> **What needs to be done**:
Please echo the following items line by line, with no changes.

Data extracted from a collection

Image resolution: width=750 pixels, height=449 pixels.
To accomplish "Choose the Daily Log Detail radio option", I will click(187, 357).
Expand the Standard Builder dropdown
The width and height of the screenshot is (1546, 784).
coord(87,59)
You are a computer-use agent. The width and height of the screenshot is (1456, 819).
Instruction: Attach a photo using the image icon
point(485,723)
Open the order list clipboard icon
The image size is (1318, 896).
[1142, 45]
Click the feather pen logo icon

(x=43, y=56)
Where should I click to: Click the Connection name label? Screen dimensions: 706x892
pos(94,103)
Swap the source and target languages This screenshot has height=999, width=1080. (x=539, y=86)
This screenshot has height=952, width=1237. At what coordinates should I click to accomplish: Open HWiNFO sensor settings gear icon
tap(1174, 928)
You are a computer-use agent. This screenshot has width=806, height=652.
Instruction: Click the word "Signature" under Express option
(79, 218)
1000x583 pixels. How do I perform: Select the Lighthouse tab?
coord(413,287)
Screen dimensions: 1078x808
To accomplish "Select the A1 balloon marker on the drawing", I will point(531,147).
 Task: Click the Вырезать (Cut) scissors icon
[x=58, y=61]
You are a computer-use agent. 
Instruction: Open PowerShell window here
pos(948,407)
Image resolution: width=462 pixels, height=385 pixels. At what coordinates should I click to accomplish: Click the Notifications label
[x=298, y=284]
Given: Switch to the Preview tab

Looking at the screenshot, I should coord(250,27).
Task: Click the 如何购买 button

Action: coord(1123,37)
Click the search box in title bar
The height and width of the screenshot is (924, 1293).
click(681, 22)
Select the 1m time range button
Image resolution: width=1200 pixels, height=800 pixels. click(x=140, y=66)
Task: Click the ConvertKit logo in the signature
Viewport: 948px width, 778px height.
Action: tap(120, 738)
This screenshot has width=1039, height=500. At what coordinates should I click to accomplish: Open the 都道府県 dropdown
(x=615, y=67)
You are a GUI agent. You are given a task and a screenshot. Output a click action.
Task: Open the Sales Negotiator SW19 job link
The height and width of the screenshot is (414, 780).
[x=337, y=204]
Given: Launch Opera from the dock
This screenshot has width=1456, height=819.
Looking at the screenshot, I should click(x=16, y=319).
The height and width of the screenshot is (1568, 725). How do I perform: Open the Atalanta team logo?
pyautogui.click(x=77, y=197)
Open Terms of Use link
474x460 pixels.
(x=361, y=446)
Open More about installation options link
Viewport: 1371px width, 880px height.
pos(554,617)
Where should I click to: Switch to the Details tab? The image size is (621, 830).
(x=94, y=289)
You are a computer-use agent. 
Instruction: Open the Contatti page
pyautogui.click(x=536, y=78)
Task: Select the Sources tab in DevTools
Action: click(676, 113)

> **Answer to the exercise**:
Image resolution: width=750 pixels, height=449 pixels.
To accomplish "Choose the Daily Log Detail radio option", I will click(187, 357).
Expand the Standard Builder dropdown
The width and height of the screenshot is (1546, 784).
coord(87,59)
You are a computer-use agent. The width and height of the screenshot is (1456, 819).
Instruction: Attach a photo using the image icon
point(485,723)
Open the order list clipboard icon
The image size is (1318, 896).
[1142, 45]
Click the feather pen logo icon

(x=43, y=56)
Where should I click to: Click the Connection name label? Screen dimensions: 706x892
pos(94,103)
Swap the source and target languages This screenshot has height=999, width=1080. (x=539, y=86)
This screenshot has height=952, width=1237. At what coordinates should I click to accomplish: Open HWiNFO sensor settings gear icon
tap(1174, 928)
You are a computer-use agent. This screenshot has width=806, height=652.
Instruction: Click the word "Signature" under Express option
(79, 218)
1000x583 pixels. How do I perform: Select the Lighthouse tab?
coord(413,287)
Screen dimensions: 1078x808
To accomplish "Select the A1 balloon marker on the drawing", I will point(531,147).
 Task: Click the Вырезать (Cut) scissors icon
[x=58, y=61]
You are a computer-use agent. 
Instruction: Open PowerShell window here
pos(948,407)
Image resolution: width=462 pixels, height=385 pixels. At what coordinates should I click to accomplish: Click the Notifications label
[x=298, y=284]
Given: Switch to the Preview tab

Looking at the screenshot, I should coord(250,27).
Task: Click the 如何购买 button

Action: coord(1123,37)
Click the search box in title bar
The height and width of the screenshot is (924, 1293).
click(681, 22)
Select the 1m time range button
Image resolution: width=1200 pixels, height=800 pixels. click(x=140, y=66)
Task: Click the ConvertKit logo in the signature
Viewport: 948px width, 778px height.
Action: tap(120, 738)
This screenshot has width=1039, height=500. At what coordinates should I click to accomplish: Open the 都道府県 dropdown
(x=615, y=67)
You are a GUI agent. You are given a task and a screenshot. Output a click action.
Task: Open the Sales Negotiator SW19 job link
The height and width of the screenshot is (414, 780).
[x=337, y=204]
Given: Launch Opera from the dock
This screenshot has width=1456, height=819.
Looking at the screenshot, I should click(x=16, y=319).
The height and width of the screenshot is (1568, 725). How do I perform: Open the Atalanta team logo?
pyautogui.click(x=77, y=197)
Open Terms of Use link
474x460 pixels.
(x=361, y=446)
Open More about installation options link
Viewport: 1371px width, 880px height.
pos(554,617)
Where should I click to: Switch to the Details tab? The image size is (621, 830).
(x=94, y=289)
You are a computer-use agent. 
Instruction: Open the Contatti page
pyautogui.click(x=536, y=78)
Task: Select the Sources tab in DevTools
Action: click(676, 113)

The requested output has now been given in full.